Das LG München I (Urt. v. 22.09.2020, Az. 3 O 4495/20) sowie das LG Frankfurt a.M. (Urt. v. 02.10.2020, Az. 2-15 O 23/23) haben entschieden, dass dem Vermieter während den Beschränkungen aufgrund der Corona-Pandemie und den damit zusammenhängenden Verboten für den Betrieb von Gaststätten und Einzelhandel nicht die volle Miete/ Pacht zusteht.
Sachverhalt
Der beklagten Gewerbemieterin wurden Gewerberäume mit einer Fläche von knapp 3.000 Quadratmetern zum Zweck des Einzelhandels von der Klägerin vermietet. Die Gewerbemieterin betreibt auf diesen Flächen in diesen Räumen ein Möbelhaus. Wegen der Corona-Pandemie musste die Beklagte im Frühjahr nach behördlicher Verfügung ihr Möbelhaus zunächst vollständig schließen und anschließend die Verkaufsfläche auf 800 Quadratmeter sowie den Kundenzustrom auf einen Kunden je 20 Quadratmeter Verkaufsfläche begrenzen. Die Mieterin kürzte deshalb die Miete ab April 2020 coronabedingt um 100%, da nach ihrer Ansicht ein Mietmangel vor lag. Die Klägerin sah die Mieterin hingegen weiter zur vollen Mietzahlung verpflichtet und begehrte den Mietzins für die Monate April bis Juni 2020 in Höhe von knapp 224.000 EUR.
LG bejaht Mietmangel
Das LG München I bejahte, dass die Gewerbemieterin die Miete teilweise und abgestuft mindern könne. Dabei wertete es die Beschränkungen als Mietmangel und verweist auf mehrere Entscheidungen des Reichsgerichts, wonach behördliche Verbote, die die Nutzung der Mieträume für den vertragsgemäßen Gebrauch unmöglich machten, einen Mietmangel begründeten.
Darüber hinaus urteilte das LG, dass es ohnehin anerkannt sei, dass öffentlich-rechtliche Beschränkungen einen Mangel darstellen können, wenn sie sich auf Beschaffenheit, Benutzbarkeit oder Lage der Sache beziehen, wobei es auf den vereinbarten Geschäftszweck ankomme und die Beschränkung grundsätzlich bestehen müsse.
Rechtstipp: Die coronabedingte behördliche Anordnung der Schließung oder erheblichen Beschränkung (Verkaufsflächenbegrenzung, Begrenzung der Kundenzahl) der Nutzung eines Einzelhandelsgeschäfts begründet einen Mietmangel, der zur Minderung der Gewerbemiete berechtigt.
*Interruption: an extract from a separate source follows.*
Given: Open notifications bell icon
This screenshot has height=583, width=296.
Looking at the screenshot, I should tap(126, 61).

Beschränkungen fallen nicht in den Risikobereich der beklagten Mieterin
Hier hatten die Parteien als Mietzweck die Nutzung der Gewerberäume als Möbelgeschäft vereinbart. Dieser Mietzweck wurde durch die öffentlich rechtlichen Corona-Beschränkungen erheblich gestört.
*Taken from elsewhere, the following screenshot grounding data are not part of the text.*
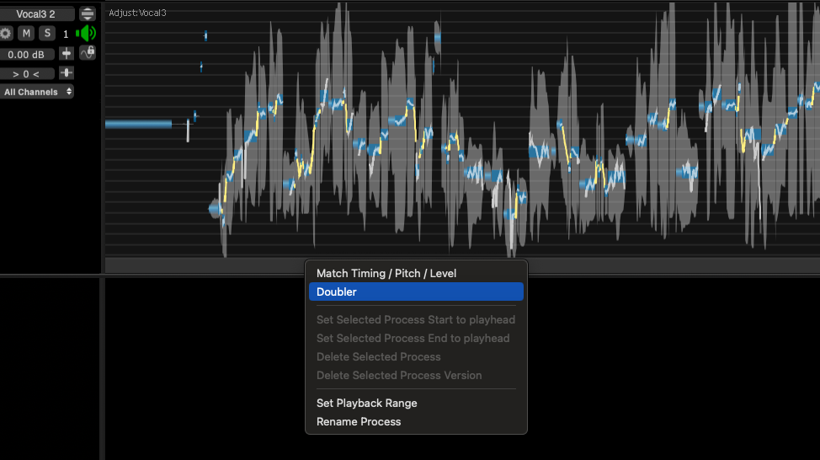Open the track settings gear icon
Screen dimensions: 820x460
click(5, 34)
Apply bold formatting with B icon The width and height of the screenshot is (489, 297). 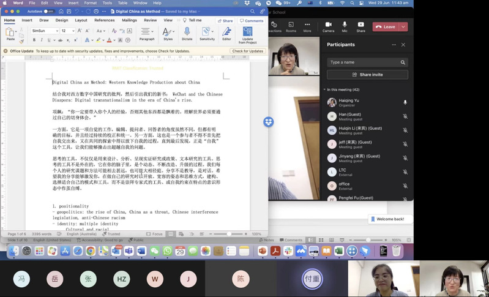pyautogui.click(x=35, y=40)
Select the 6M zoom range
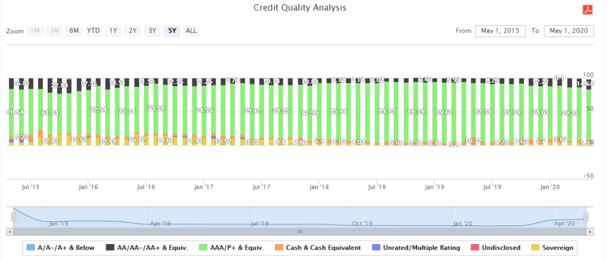Screen dimensions: 616x261 click(74, 31)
Laut LG fallen diese Beschränkungen auch nicht in den Risikobereich der beklagten Mieterin. Daran würde auch die vereinbarte Klausel nichts ändern. Nach der Klausel sei die Mieterin verpflichtet, auf ihr Risiko alle weiteren etwaigen für ihren Betrieb erforderlichen behördlichen Genehmigungen einzuholen und aufrechtzuerhalten. Diese Klausel kann aber nur baurechtliche oder arbeitsrechtliche Genehmigungen meinen. Grund dafür ist, dass sich „die Parteien sicherlich zur Zeit des Abschlusses des Mietvertrags keine Gedanken um Nutzungseinschränkungen … wegen seuchenrechtlicher Maßnahmen gemacht haben“. Somit liege hier ein Mietmangel vor.
Abgestufte Minderung
Für die Zeit der vollständigen Schließung des Möbelgeschäfts könne die Miete um 80% gemindert werden. Die Miete des Monats Mai kann aufgrund der Verkaufsflächenbeschränkung, sowie Kundenbegrenzung um 50% gemindert werden. Für den Juni, in dem es nur noch die Begrenzung des Kundenaufkommens gegeben habe, sei nur noch eine Minderung der Miete um 15% gerechtfertigt.
Fazit
In diesen Urteilen entschieden die Richter, dass die staatlich verordneten Schließungen der Verkaufsstätten unter dem Punkt der „Störung der Geschäftsgrundlage“ fallen. Das führt zu einem Anspruch auf Anpassung des Mietvertrags. Voraussetzung dafür ist, dass die Schließungen für den Gewerbetreibenden zu einer bedrohenden Folge kommen könnte. Dazu zählt zwar nicht schon ein kurzfristiges Liquiditätsproblem, aber sicherlich eine drohende Insolvenz.